Caution : A decimal point in the wrong place increases or decreases the dosage by ten times. Both nurses checking the medication are equally responsible legally.

Larger dosage than prescribed can be harmful. Many medications have toxic effects when the dosage is increased. For example if you gave more than the prescribed amount of digoxin to a patient, he/she may become digitalis toxic. Digitalis toxicity will result in sinus bradycardia.

When a patient is on digoxin, it is a good practice to check the patient’s pulse before giving digoxin, even if it does not “say so” on the patient’s Medication Administration Redord/Chart. If the patient is in sinus bradycardia, it is institutional policy in most places to with hold digoxin.
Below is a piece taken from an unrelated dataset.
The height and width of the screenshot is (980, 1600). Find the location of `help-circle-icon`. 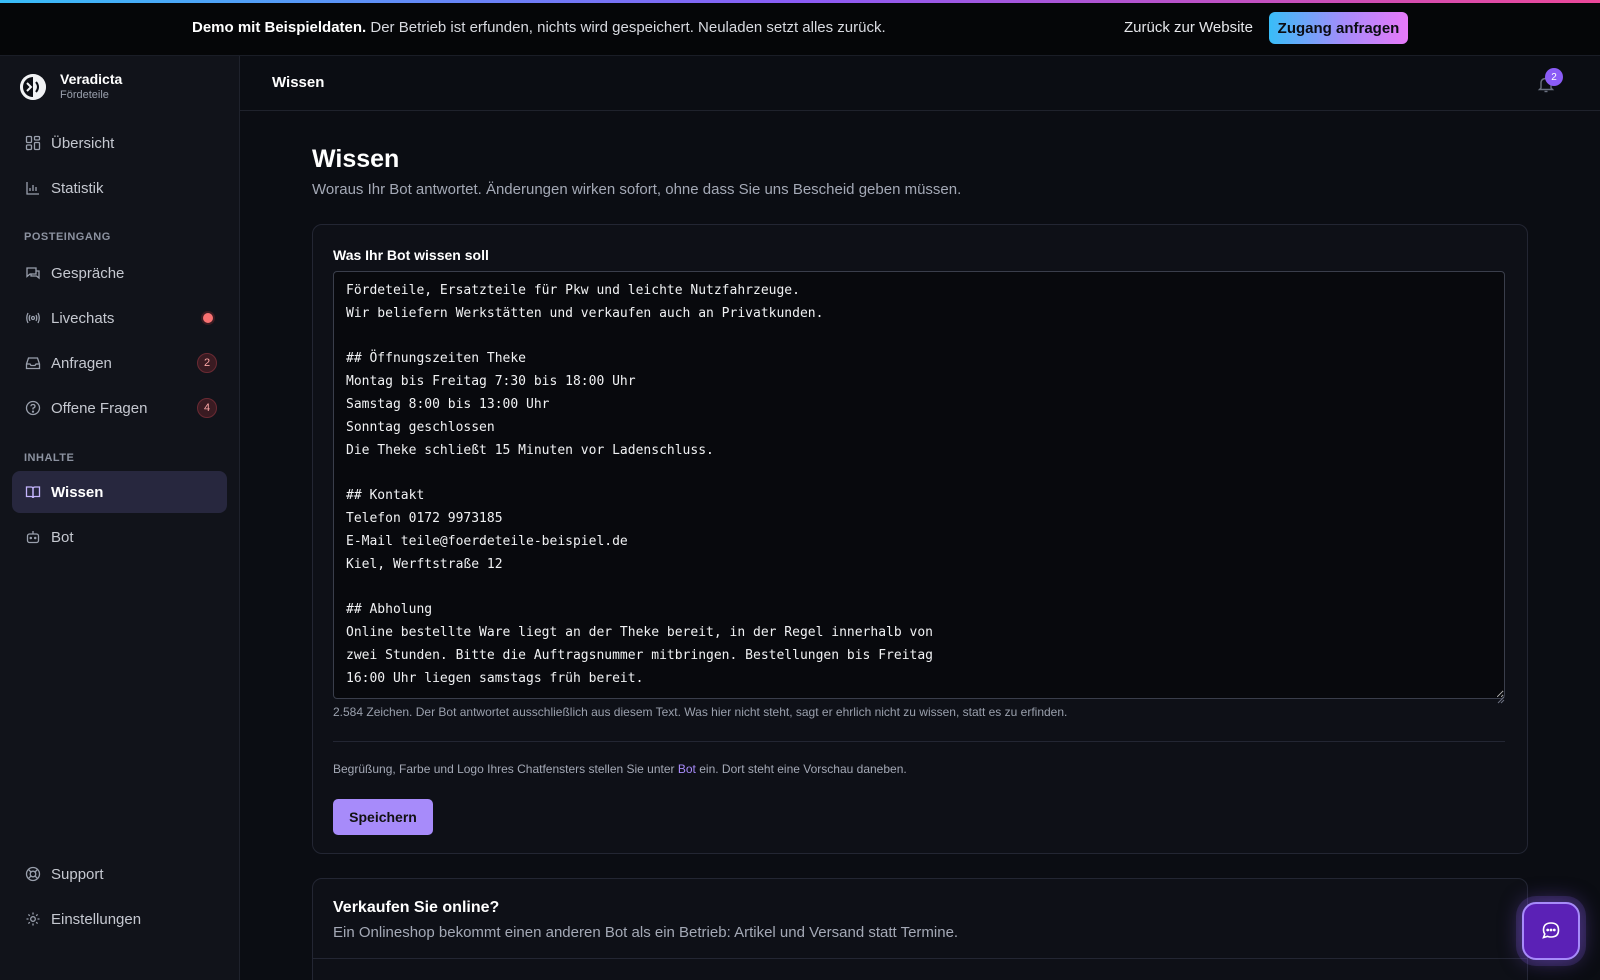

help-circle-icon is located at coordinates (33, 408).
5th. R = Right Time . The time a medication is to be given must be included on the Medication Administration Record/Chart. If in doubt, clarify with the prescribing or duty physician. Mediation prescription times are adjusted to maintain an optimal amount of medication in the patient’s circulation. In some institutions, there is a leeway of one hour. In other words, if a medication is prescribed for 14.00hr it can be given any time between 13.00hr and 15.00hr. This is because, Nurses care for many patients and they cannot be expected to give all the medications due at the same time.

If a medication is prescribed to be given “stat”, you are required to drop all non-emergency procedures and administer the stat medication as a matter of priority.

Please follow the guidelines in paragraphs 2 and 3 under the first “R” after an error has been made. In some situations you may want to go home and document the details of the error because, if things become legal and you have to answer legal questions, you may not recall many details which you will be called upon to provide. This may affect your credibility adversely. Sometimes, the plaintiff may not give you access to the notes etc he may have. Hopefully, if it gets this bad you will have an equally good attorney/lawyer.

Last, but not least, depending upon which study you look at you will know that there are many prescription, transcription and administration errors. These errors cost billions of dollars to Hospitals, Patients, Health Care Providers and Government.

One of the Nurses primary responsibilities is to be an advocate for the patient. Nurses are in a unique position to play a significant role in reducing these errors. Billions of dollars can be saved by acting correctly and judiciously.